In a study published in the Journal of Women’s Health, researchers at Columbia University in New York evaluated 61 premenopausal women at an osteoporosis referral center. Of these women, 39% were considered to have idiopathic osteoporosis, with no known secondary cause identifiable.

“It is important to evaluate premenopausal women for secondary causes of osteoporosis in order to guide treatment of their condition,” Adi Cohen, MD, MHS, of the division of endocrinology in the department of medicine at Columbia University College of Physicians and Surgeons, told Endocrine Today, a sister publication of Orthopedics Today. “In some women, no secondary cause can be found. More information is needed to determine appropriate clinical management for these women.”

She added: “There is an important distinction between people diagnosed on the basis of low bone density and those diagnosed based upon fracture. Those who have low trauma fractures are said to have osteoporosis, but those who have only low bone density and no known secondary cause may or may not actually have compromised bone strength.”

Fractures and low bone mass are less common in premenopausal women than postmenopausal women and are usually attributed to secondary causes such as estrogen deficiency, glucocorticoid exposure or hyperparathyroidism, according to Cohen. Low bone mass in premenopausal women may be related to inadequate peak bone mass acquisition or ongoing bone loss.

Who to screen, who not to screen

Bone density screening by DXA is not routinely recommended to define osteoporosis in premenopausal women.

“Bone density measurements do not clearly predict fracture risk in young premenopausal women the same way that they do in postmenopausal women. Data obtained from a bone density test in a younger woman are not nearly as helpful in determining the need for treatment,” Cohen said.

On the other hand, bone density measurement is recommended for premenopausal women with known secondary causes of osteoporosis or history of fragility fracture.

“There are categories of young women who should have bone density testing, and that includes women who have a secondary cause of osteoporosis, such as glucocorticoid treatment, gastrointestinal malabsorption, anorexia nervosa or other causes of amenorrhea,” Cohen said.

Medical record review

In the Journal of Women’s Health study, Cohen and colleagues reviewed medical records for all premenopausal women with low BMD and/or low-trauma fracture evaluated at the Columbia University referral center during 2005 (n=61; mean age, 37 years; 93% white). Fifty-seven percent of women had a family history of osteoporosis and 43% had been given bisphosphonates. The researchers aimed to estimate the proportion of premenopausal women with idiopathic osteoporosis as opposed to secondary osteoporosis.

The most common secondary causes of osteoporosis were amenorrhea (34%), anorexia nervosa (16%) and glucocorticoid exposure (13%). After exclusion of secondary causes, 39% of the overall cohort and 48% of women with fractures had idiopathic osteoporosis.

“A certain percentage of the group did not have any cause after extensive evaluations,” Cohen said. “We learned a lot from this chart review.”

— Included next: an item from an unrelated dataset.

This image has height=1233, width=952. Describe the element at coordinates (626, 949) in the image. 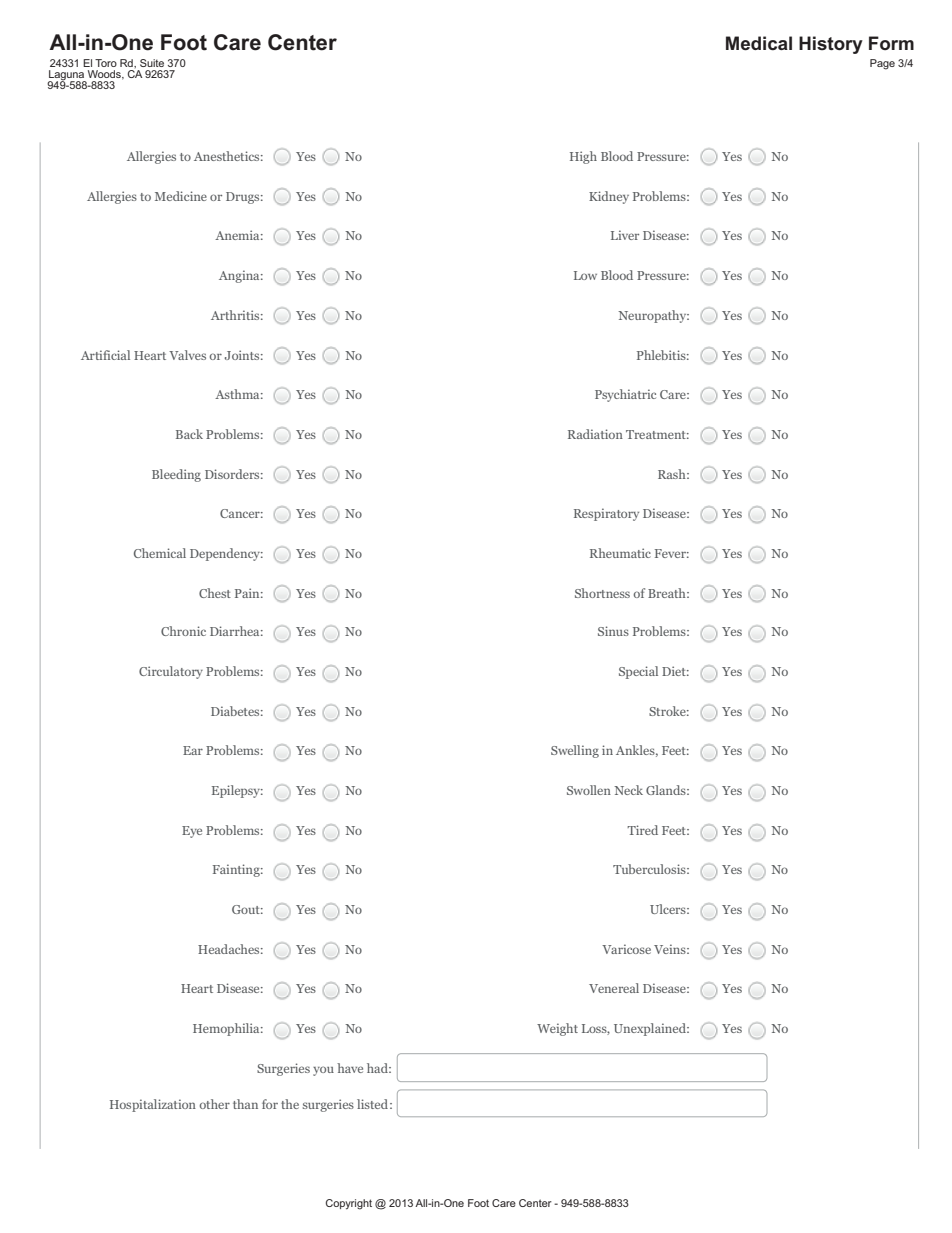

In addition, women with known secondary causes had lower BMD z scores at the spine and hip compared with those with idiopathic osteoporosis. Women with low BMD and no fractures had shorter stature and weighed less than women with fractures.

“The smaller stature of women diagnosed only on the basis of BMD criteria raises the question of whether their areal BMD measurements are spuriously low because of smaller bone size,” the researchers wrote.

Reference:

  • Cohen A, Fleischer J, Freeby MJ, et al. Clinical characteristics and medication use among premenopausal women with osteoporosis and low BMD: The experience of an osteoporosis referral center. J Women’s Health. 18(1): 79-84.